Documentation accompanying Google’s latest search update says its algorithms will no longer attempt to rank content based on who or what it was created by, as long as the content itself is deemed helpful and high-quality. For brand publishers experimenting with AI content generation tools, that could be music to their ears – and an invitation to experiment more.
Google continued the rollout of its Helpful Content Update last week and replaced the words “content written by people” with “content created for people” in materials explaining change to its indexing and ranking approach.. The new language implies Google recognizes the growing role AI is playing in content creation, but may also serve as an admission that detecting AI content is – or soon will be – impossible to do anyway.
Search experts say Google’s acceptance of AI-generated content could help level the playing field for smaller companies and teams, including brand-owned publications. As long as they can meet and maintain Google’s quality requirements, AI could enable smaller operations to generate content at scale and compete with those with greater resources.
“Initially we thought they were going to treat AI content differently,” said Jonny Waite, chief operating officer at SEO agency Improove. “But it turns out that as long as it is meeting quality guidelines, they don’t care.”
Brand publishers have been relatively open to experimenting with AI, particularly as a way to increase the volume of their output and make processes more efficient. For those companies, Google’s new stance could be a welcome one.“Could this create a world where the internet is flooded with un-useful content? Yes, but, isn’t it already?
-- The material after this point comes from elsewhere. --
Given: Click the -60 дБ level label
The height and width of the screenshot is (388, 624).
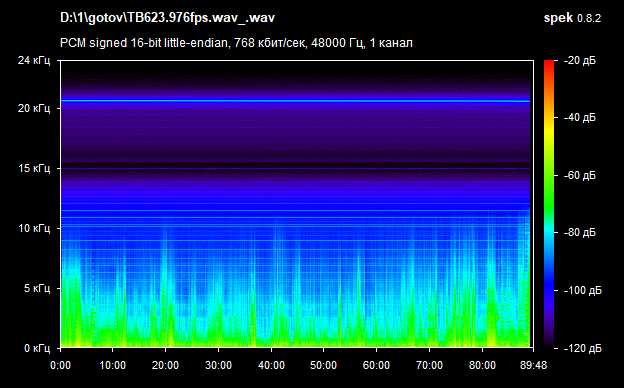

If this helps you spend time on other things and use AI to create some content for your site without it affecting rankability, it levels the playing field for people who can’t afford to hire huge teams.”
Waite said that he’s now advising clients to experiment more with AI content creation. “If it helps you to produce the content, go for it.”
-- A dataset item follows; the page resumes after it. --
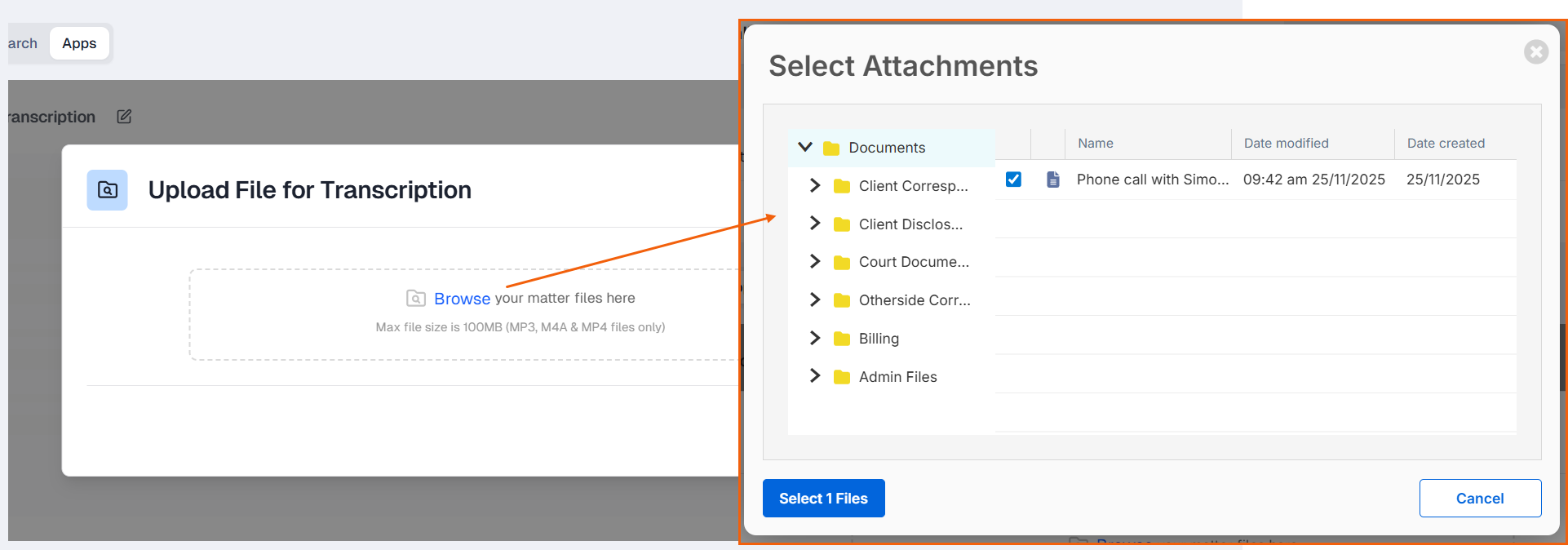The width and height of the screenshot is (1568, 550).
Task: Click the document icon for Phone call file
Action: (1053, 180)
One editor at a SaaS company said the new guidance makes her feel more “comfortable” using AI tools to come up with headlines, excerpts and even outlines. “I draw the line at using it to actually write stories, and a human is always going to be involved in whatever we produce, but it’s a bit of a relief to know we aren’t going to get punished by Google,” they said, speaking on background as they hadn’t received permission to speak publicly about AI.
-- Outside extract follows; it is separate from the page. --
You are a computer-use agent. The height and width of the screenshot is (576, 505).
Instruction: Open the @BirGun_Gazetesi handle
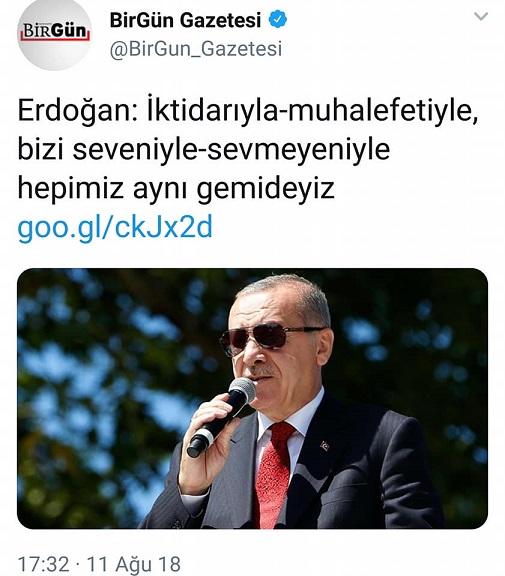pyautogui.click(x=196, y=49)
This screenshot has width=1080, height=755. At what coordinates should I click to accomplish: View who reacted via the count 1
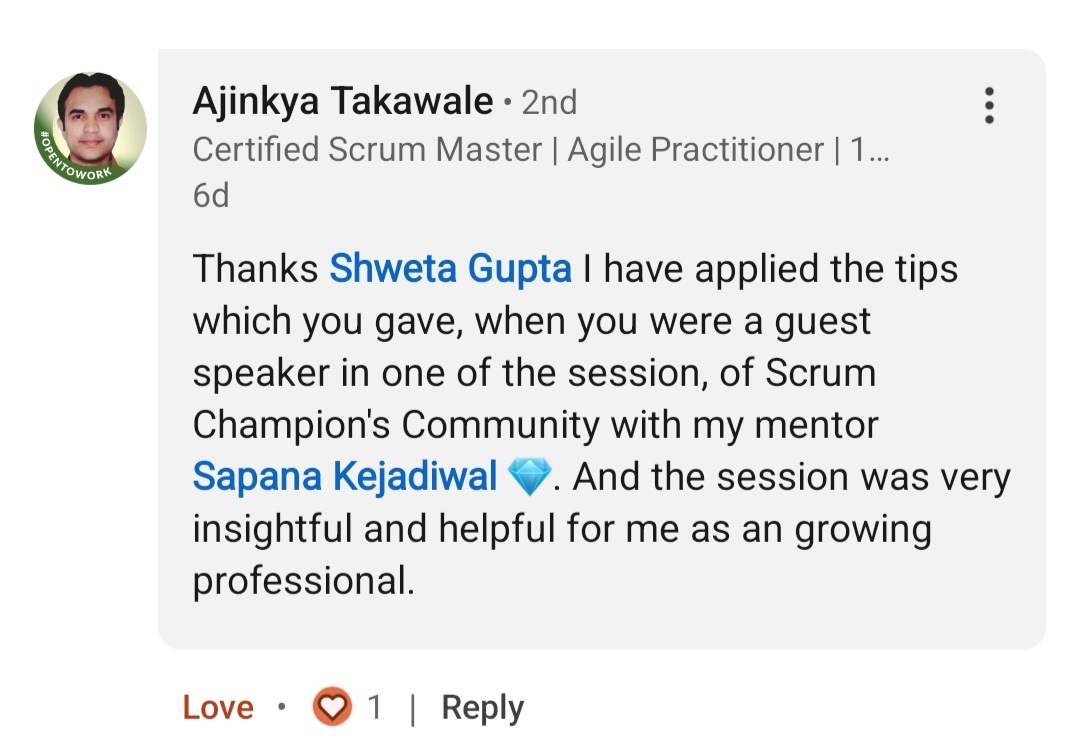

Emily Anne Epstein, the former head of editorial at Asana and the president of Decopop content agency, said she believes a new era is beginning when AI is going to be a crucial element of every writer’s toolkit. “In some ways, this algorithm update is creating a race to AI. Whoever figures out how to use AI well first, without compromising accuracy and quality, is going to be the most successful,” said Epstein.
According to a recent study by Byndr, 55% of marketers are already using AI tools to support content marketing efforts, with 54% of them using it for first drafts, 43% for content optimization and 42% for spelling and grammar. And per the Content Marketing Institute, three-quarters of respondents to a recent study said they’re integrating AI into daily operations. At the same time, many brands are trying to balance the upsides of efficiency and ease with the resources involved in fact-checking and ensuring quality.
The difficulty, of course, is that while Google may not expressly ding sites for using AI to produce content, AI-generated content still needs to be of high quality to rank – at least in theory.
One option is to use AI as a starting point. “If a business wants to use AI to create the foundation of a piece of content and then add layers of experience and quotes on top of that, then they’re in a much better position than businesses that simply publish the outputs from AI tools,” is how James de Roche, managing partner at SEO agency Lead Comet sees it.
For some brands, that presents a catch-22 situation. “It feels contradictory in some ways,” said an editor at a health company. “Google wants to see things like author bios to showcase expertise, expert quotes, proof that you’ve tried the products you review, etc. AI-generated [content] can’t accurately send those trust signals.”